Answer :
The batter is now 90 feet away from the catcher. When the batter runs from home plate to 1st base, he covers 90 feet. When he makes a 90-degree turn to run to 2nd base, he forms a right triangle with sides of 90 feet each. In a right triangle, the hypotenuse (the side opposite the right angle) can be found using the Pythagorean theorem, which states that the square of the length of the hypotenuse is equal to the sum of the squares of the other two sides.

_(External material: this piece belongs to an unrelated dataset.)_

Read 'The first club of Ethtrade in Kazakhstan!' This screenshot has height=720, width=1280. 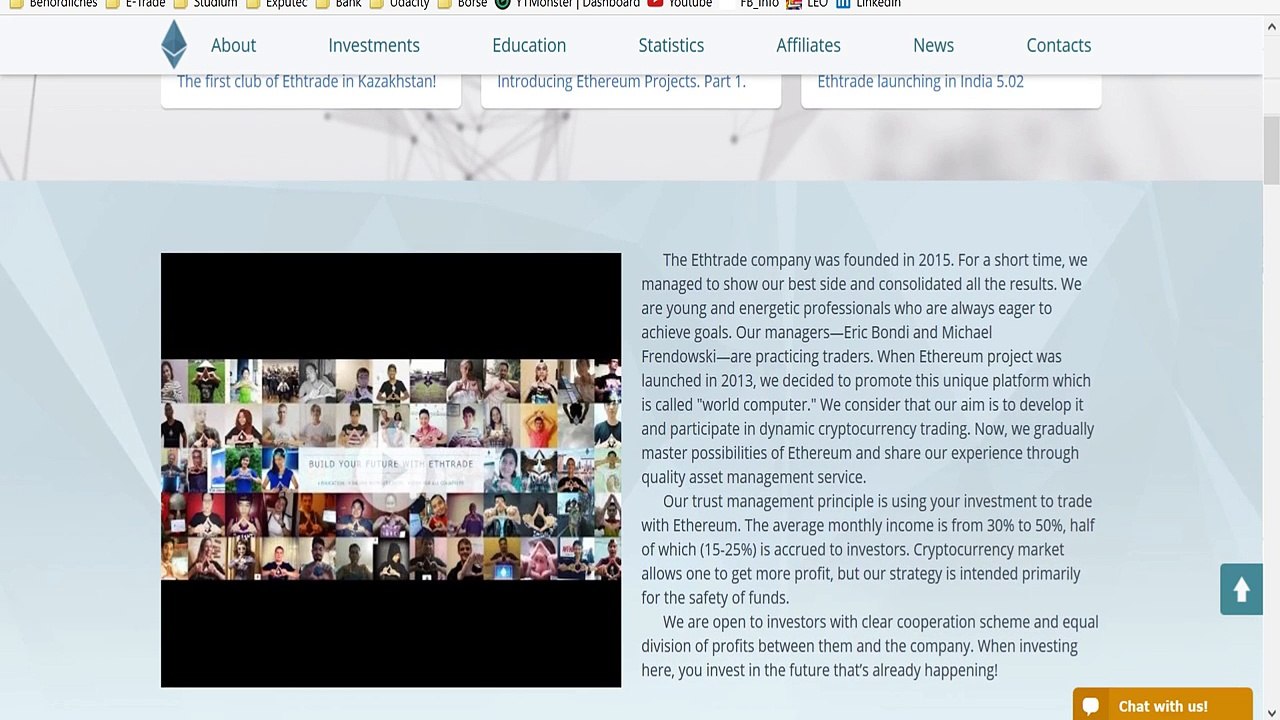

In this case, if we let the distance from 1st base to home plate be one side of the right triangle (90 feet) and the distance from 2nd base to home plate be the other side (90 feet), then the distance from 1st base to 2nd base (the hypotenuse) can be calculated as follows:
(90 feet)^2 + (90 feet)^2 = (distance from 1st base to 2nd base)^2
8100 + 8100 = (distance from 1st base to 2nd base)^2
16200 = (distance from 1st base to 2nd base)^2
√16200 = distance from 1st base to 2nd base
√(9 x 1800) = distance from 1st base to 2nd base
√9 x √1800 = distance from 1st base to 2nd base
3 x √1800 = distance from 1st base to 2nd base
3 x 42.43 = distance from 1st base to 2nd base
127.29 feet = distance from 1st base to 2nd base
Therefore, the batter is now 90 feet + 127.29 feet = 217.29 feet away from the catcher.